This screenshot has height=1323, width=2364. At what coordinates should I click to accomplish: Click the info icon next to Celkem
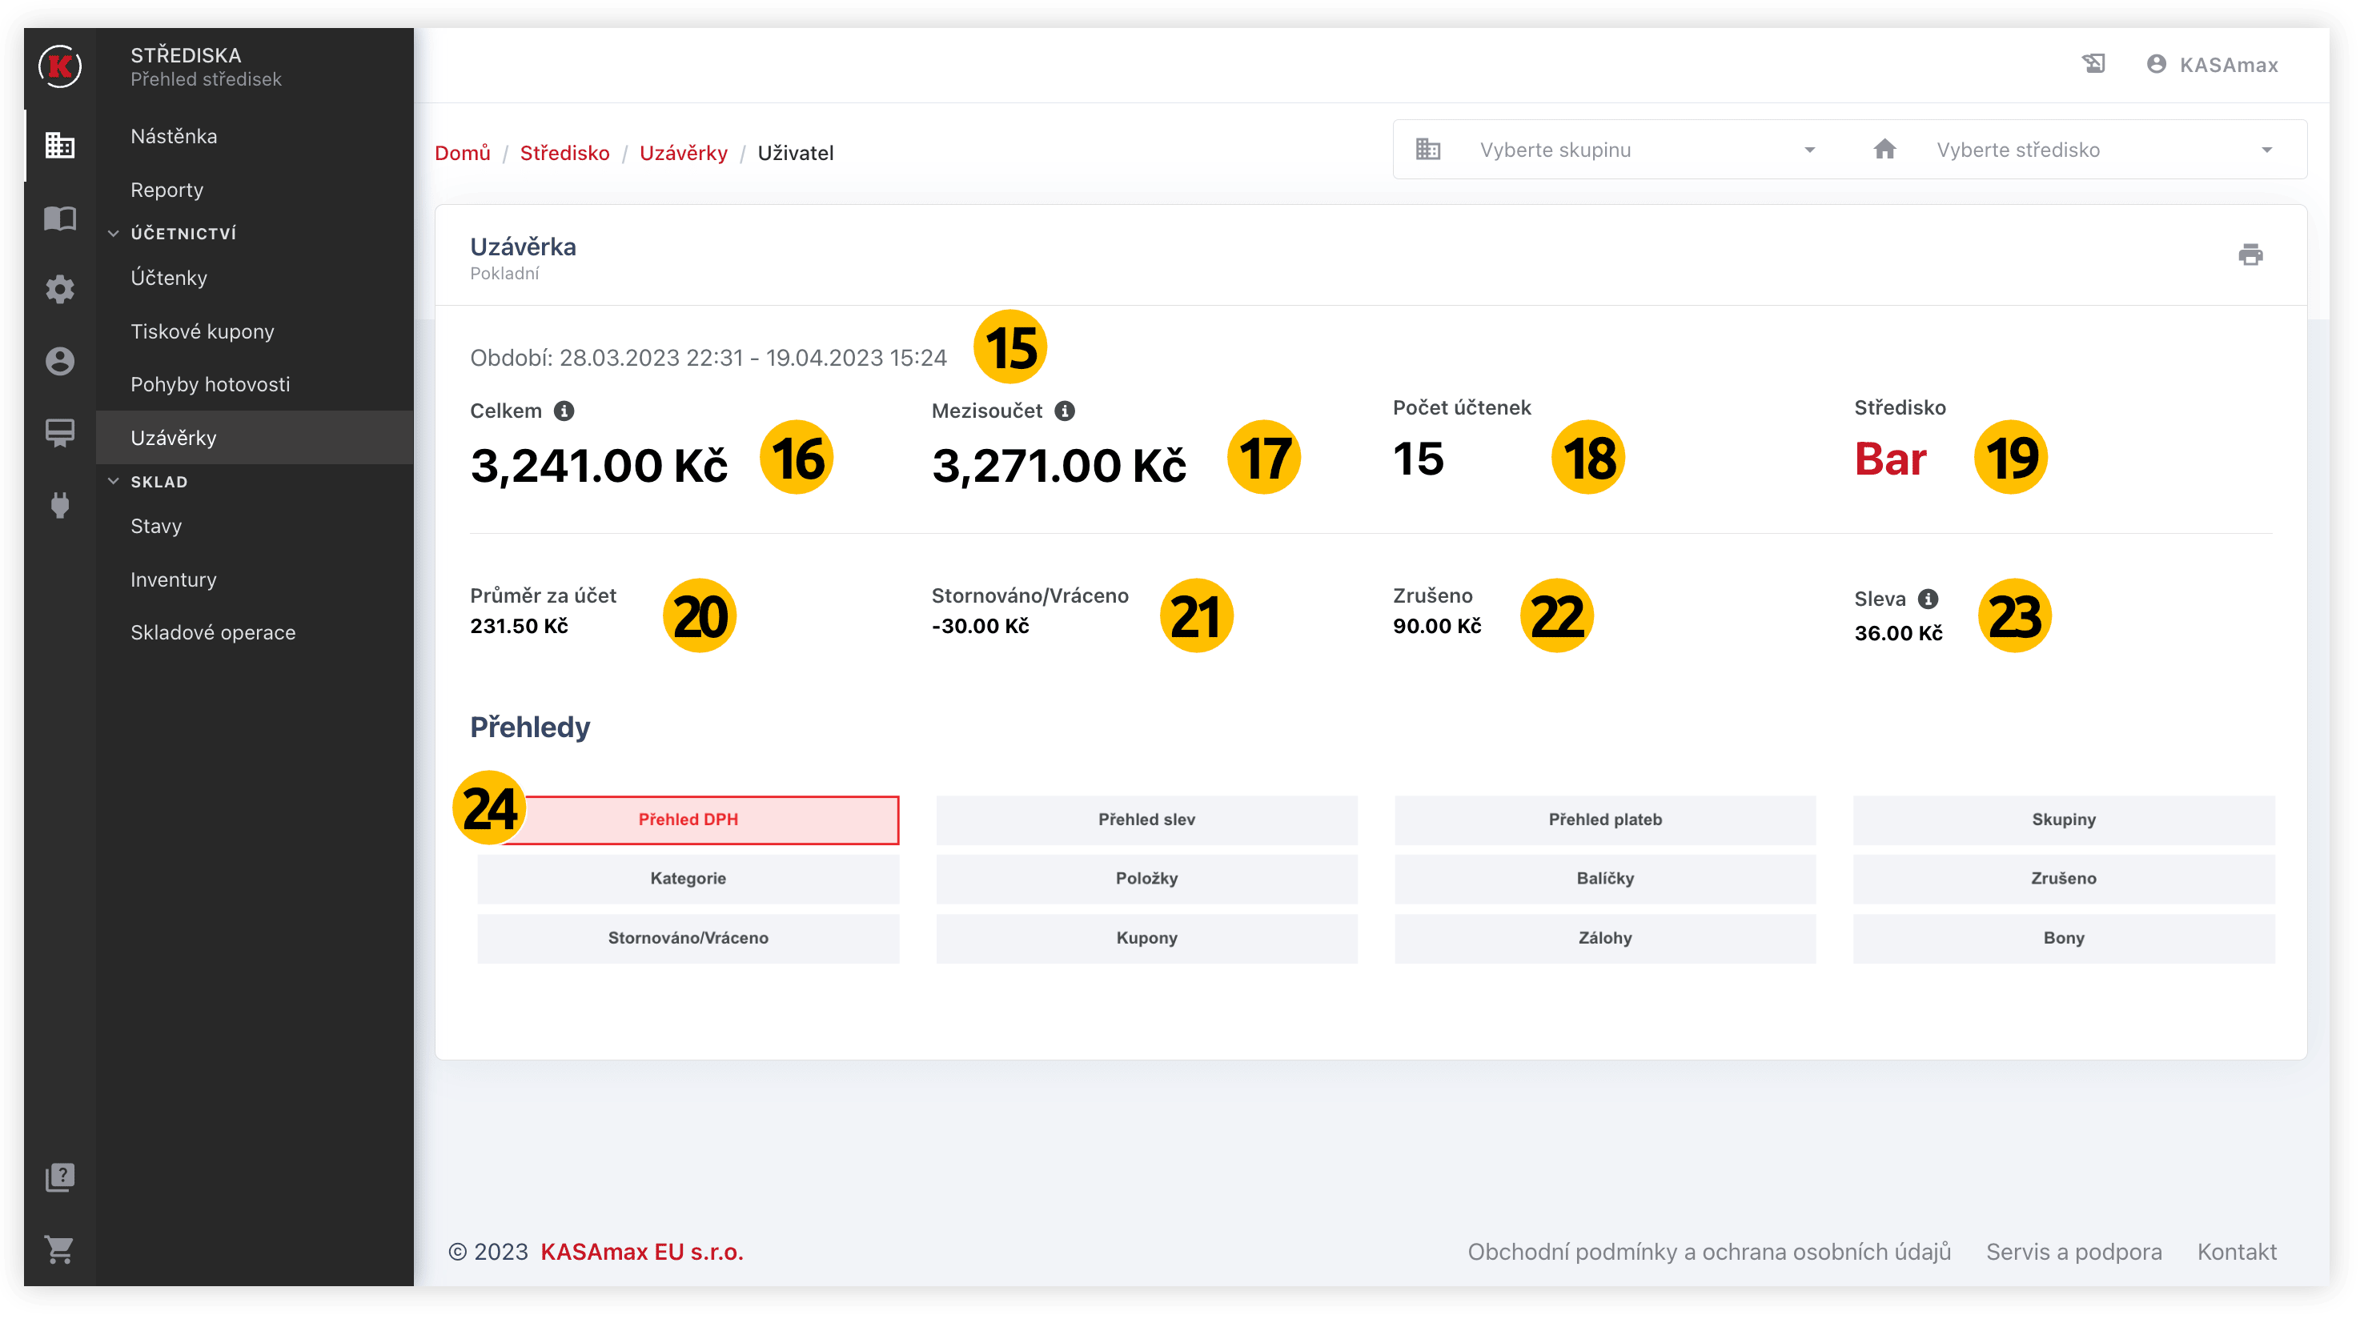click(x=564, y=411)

* * *

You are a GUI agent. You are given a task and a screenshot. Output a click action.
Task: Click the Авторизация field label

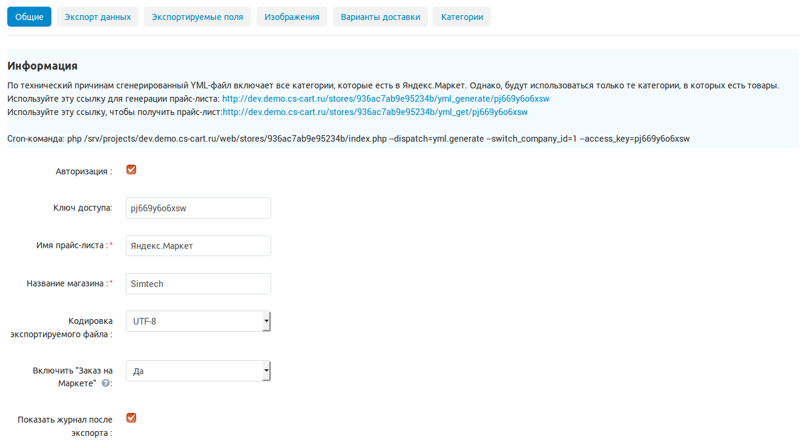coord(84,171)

The exercise:
Please copy the records word for word, starting with the line that contains "You are a GUI" and going on through the line that contains "coord(84,171)", with both of those lines included. Omit the pictures from your copy.

Task answer:
You are a GUI agent. You are given a task and a screenshot. Output a click action.
Task: Click the Авторизация field label

coord(84,171)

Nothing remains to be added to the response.